Von Anne-Katrin Mellmann | 12.02.2019
    Ein Mann fährt mit einem Einkaufswagen durch einen Supermarkt in Caracas
    Ein Mann fährt mit einem Einkaufswagen durch einen Supermarkt in Caracas (Deutschlandradio / Burkhard Birke)
    In Venezuela sind für heute neue Massenproteste gegen die sozialistische Regierung von Nicolás Maduro angekündigt. Übergangspräsident Juan Guaidó hat dazu aufgerufen. Die Menschen fordern einen Machtwechsel, weil sie sich davon einen Ausweg aus der Krise versprechen. Die wirtschaftliche Situation in dem südamerikanischen Land ist katastrophal: Lebensmittel- und Medikamente sind knapp und es herrscht Hyperinflation.
    Der Straßenmarkt in einem der Slums von Caracas ist schlecht besucht. Zu hoch seien die Preise, klagen die wenigen Kunden und Verkäuferinnen wie Magali Méndez:
    "Heutzutage muss ich sehr viel ausgeben, um sehr wenige Produkte zu bekommen. Wenn der Dollarkurs steigt, schließen die Großmärkte, alles wird neu ausgepreist. Was ich morgens gekauft habe, ist mittags schon teurer."

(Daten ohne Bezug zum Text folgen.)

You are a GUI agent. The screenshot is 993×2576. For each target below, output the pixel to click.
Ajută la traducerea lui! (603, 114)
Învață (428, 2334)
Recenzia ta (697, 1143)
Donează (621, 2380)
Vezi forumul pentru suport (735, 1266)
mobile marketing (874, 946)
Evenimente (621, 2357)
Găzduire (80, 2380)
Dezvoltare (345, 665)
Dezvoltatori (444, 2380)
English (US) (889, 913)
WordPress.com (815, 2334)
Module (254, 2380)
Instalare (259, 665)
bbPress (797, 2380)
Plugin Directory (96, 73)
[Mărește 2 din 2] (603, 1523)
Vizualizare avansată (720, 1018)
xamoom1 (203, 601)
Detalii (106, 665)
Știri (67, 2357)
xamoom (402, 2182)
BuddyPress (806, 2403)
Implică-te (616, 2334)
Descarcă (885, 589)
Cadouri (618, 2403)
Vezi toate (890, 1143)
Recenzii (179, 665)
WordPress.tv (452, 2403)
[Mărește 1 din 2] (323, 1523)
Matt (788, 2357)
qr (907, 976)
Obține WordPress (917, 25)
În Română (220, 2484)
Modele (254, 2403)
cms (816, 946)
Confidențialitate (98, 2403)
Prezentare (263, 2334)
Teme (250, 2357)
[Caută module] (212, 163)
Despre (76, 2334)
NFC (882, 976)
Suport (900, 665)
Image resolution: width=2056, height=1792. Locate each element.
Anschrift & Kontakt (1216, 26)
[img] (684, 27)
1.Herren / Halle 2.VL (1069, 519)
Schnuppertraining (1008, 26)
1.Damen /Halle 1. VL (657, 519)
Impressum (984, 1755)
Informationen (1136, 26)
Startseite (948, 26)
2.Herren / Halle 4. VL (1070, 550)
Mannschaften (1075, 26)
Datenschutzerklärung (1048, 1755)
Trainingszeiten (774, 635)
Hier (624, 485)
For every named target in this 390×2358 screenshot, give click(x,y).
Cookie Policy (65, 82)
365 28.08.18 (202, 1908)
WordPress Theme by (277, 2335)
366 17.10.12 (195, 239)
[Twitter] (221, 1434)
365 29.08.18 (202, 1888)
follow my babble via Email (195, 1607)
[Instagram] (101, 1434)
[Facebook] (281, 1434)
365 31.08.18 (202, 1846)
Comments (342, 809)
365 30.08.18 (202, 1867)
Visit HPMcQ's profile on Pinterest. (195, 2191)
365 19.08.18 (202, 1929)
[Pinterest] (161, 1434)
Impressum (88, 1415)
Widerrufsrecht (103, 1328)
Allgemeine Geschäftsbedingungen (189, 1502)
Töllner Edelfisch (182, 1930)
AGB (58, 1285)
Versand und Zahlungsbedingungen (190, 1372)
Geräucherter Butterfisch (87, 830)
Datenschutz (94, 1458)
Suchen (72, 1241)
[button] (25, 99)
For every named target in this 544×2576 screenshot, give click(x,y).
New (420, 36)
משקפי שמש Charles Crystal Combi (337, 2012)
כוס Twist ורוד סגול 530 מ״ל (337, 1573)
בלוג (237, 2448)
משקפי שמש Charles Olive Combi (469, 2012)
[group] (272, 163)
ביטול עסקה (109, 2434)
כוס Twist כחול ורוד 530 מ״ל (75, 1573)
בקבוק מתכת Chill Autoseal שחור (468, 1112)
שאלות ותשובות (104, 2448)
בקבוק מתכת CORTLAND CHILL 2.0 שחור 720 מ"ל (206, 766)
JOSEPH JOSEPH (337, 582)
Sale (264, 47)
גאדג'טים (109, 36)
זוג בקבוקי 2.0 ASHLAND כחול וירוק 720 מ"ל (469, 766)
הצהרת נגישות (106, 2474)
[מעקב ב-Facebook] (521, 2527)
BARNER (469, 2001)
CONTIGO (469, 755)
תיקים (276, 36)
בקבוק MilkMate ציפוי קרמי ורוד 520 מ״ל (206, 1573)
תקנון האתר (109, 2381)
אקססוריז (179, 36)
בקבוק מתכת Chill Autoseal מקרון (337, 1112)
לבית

    Prognose: Hyperinflation im zweistelligen Millionenbereich
    Zehn Millionen Prozent könnte die Hyperinflation nach IWF-Schätzungen in diesem Jahr betragen. Offizielle Daten geben venezolanische Behörden seit Langem nicht mehr heraus. Am Stand von Frau Méndez kostet ein Päckchen mit zehn Babywindeln einen halben Monats-Mindestlohn, ein Kilo Maismehl einen Viertel. Die Studentin Norma Villalobos hat sich ein halbes Kilo Bananen geleistet:
    "Ich habe schon seit einem Monat kein Obst gekauft, weil es viel zu teuer geworden ist. Das Geld ist nichts mehr wert. Ich versuche, trotzdem noch frisches Gemüse und Obst zu essen, kaufe aber nur noch das billigste, wie Yucca, Kartoffeln oder eben: Bananen."
    Bei Medikamenten ist es schwierig, billigere Alternativen zu finden. Vor einer Apotheke steht eine lange Schlange. Seit Jahren werden in Venezuela so gut wie keine Arzneien mehr hergestellt. Und für die wenigen Importprodukte, die es noch gibt, reicht der Lohn in der Hyperinflation nicht aus. Ein Mittel gegen Osteoporose kostet vier Monatslöhne. Weil er die Verzweiflung seiner Kunden nicht mehr ertrug, begann Javier Rojo, der Sohn des Apothekers, im Internet Medikamentenspenden zu vermitteln.
    Kunden und Patienten sind verzweifelt - Lebensmittel und Medikamente knapp
    "Die Leute veröffentlichen, was sie suchen oder anbieten und wir vermitteln das Medikament und liefern es auch aus. Wir haben keine Liste von Medikamenten, sondern nur das, was andere spenden. Das funktioniert über Twitter und auch Whatsapp, wo wir am Tag etwa 400 Nachrichten bekommen. Zwei Mitarbeiter bearbeiten die Nachrichten. Seit wir im letzten Jahr begonnen haben, gab es schon etwa 5.000 Lieferungen."
    Die Spenden kommen von Angehörigen Kranker, die verstorben sind, oder von Venezolanern, die Medikamente aus dem Ausland mitbringen. Diese Art von Hilfe kann keine Regierung verbieten. Javier Rojo hofft, dass der politische Streit über die ausländische humanitäre Hilfe endlich endet. Maduro-Regierung und Übergangspräsident Juan Guaidó ringen darum, ob sie ins Land darf:
    "Wenn Du den ganzen Tag mit Menschen verbunden bist, die dir schreiben: Ich brauche das Medikament doch nicht mehr, weil mein Kind schon gestorben ist - solche Nachrichten bekommen wir täglich. Die humanitäre Hilfe ist nötig. Das Land muss sich dafür öffnen."
    Der junge Mann gehört zu den 120.000 Freiwilligen, die sich nach Oppositionsangaben bereits gemeldet haben, um bei der Verteilung von Hilfsgütern zu helfen – falls sie ins Land kommen sollten.